Segment Open

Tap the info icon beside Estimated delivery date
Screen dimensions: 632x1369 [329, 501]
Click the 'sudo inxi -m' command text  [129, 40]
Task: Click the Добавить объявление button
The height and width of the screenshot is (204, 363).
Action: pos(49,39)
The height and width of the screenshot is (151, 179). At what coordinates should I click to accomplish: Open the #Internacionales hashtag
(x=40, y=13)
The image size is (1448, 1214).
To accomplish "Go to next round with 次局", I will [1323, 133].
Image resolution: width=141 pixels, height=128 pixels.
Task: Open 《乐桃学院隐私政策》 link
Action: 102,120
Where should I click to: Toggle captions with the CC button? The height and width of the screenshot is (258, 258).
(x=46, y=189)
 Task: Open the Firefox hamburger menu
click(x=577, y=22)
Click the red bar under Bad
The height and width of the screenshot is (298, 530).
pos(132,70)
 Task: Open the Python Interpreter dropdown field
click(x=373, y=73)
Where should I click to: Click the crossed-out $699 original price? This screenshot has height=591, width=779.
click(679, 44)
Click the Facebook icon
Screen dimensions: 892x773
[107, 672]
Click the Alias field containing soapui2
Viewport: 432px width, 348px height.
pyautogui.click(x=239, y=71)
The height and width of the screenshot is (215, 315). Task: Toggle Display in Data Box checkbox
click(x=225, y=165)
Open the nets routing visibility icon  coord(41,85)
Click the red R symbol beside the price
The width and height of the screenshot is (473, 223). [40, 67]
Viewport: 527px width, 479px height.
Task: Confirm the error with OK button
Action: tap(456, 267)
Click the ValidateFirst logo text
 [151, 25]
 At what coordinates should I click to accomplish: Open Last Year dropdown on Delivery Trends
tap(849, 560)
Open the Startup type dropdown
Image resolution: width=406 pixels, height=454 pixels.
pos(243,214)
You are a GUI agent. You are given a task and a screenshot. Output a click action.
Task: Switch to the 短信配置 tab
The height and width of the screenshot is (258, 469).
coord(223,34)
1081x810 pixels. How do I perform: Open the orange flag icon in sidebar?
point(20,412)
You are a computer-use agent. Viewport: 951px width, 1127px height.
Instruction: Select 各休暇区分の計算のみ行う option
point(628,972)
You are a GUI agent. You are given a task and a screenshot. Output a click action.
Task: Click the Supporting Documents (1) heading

Segment Closed

Once more, write out the records above, exactly as they stand.

* _Answer_
Tap the info icon beside Estimated delivery date
Screen dimensions: 632x1369 [329, 501]
Click the 'sudo inxi -m' command text  [129, 40]
Task: Click the Добавить объявление button
The height and width of the screenshot is (204, 363).
Action: pos(49,39)
The height and width of the screenshot is (151, 179). At what coordinates should I click to accomplish: Open the #Internacionales hashtag
(x=40, y=13)
The image size is (1448, 1214).
To accomplish "Go to next round with 次局", I will [1323, 133].
Image resolution: width=141 pixels, height=128 pixels.
Task: Open 《乐桃学院隐私政策》 link
Action: 102,120
Where should I click to: Toggle captions with the CC button? The height and width of the screenshot is (258, 258).
(x=46, y=189)
 Task: Open the Firefox hamburger menu
click(x=577, y=22)
Click the red bar under Bad
The height and width of the screenshot is (298, 530).
pos(132,70)
 Task: Open the Python Interpreter dropdown field
click(x=373, y=73)
Where should I click to: Click the crossed-out $699 original price? This screenshot has height=591, width=779.
click(679, 44)
Click the Facebook icon
Screen dimensions: 892x773
[107, 672]
Click the Alias field containing soapui2
Viewport: 432px width, 348px height.
pyautogui.click(x=239, y=71)
The height and width of the screenshot is (215, 315). Task: Toggle Display in Data Box checkbox
click(x=225, y=165)
Open the nets routing visibility icon  coord(41,85)
Click the red R symbol beside the price
The width and height of the screenshot is (473, 223). [40, 67]
Viewport: 527px width, 479px height.
Task: Confirm the error with OK button
Action: tap(456, 267)
Click the ValidateFirst logo text
 [151, 25]
 At what coordinates should I click to accomplish: Open Last Year dropdown on Delivery Trends
tap(849, 560)
Open the Startup type dropdown
Image resolution: width=406 pixels, height=454 pixels.
pos(243,214)
You are a GUI agent. You are given a task and a screenshot. Output a click action.
Task: Switch to the 短信配置 tab
The height and width of the screenshot is (258, 469).
coord(223,34)
1081x810 pixels. How do I perform: Open the orange flag icon in sidebar?
point(20,412)
You are a computer-use agent. Viewport: 951px width, 1127px height.
Instruction: Select 各休暇区分の計算のみ行う option
point(628,972)
You are a GUI agent. You are given a task and a screenshot. Output a click action.
Task: Click the Supporting Documents (1) heading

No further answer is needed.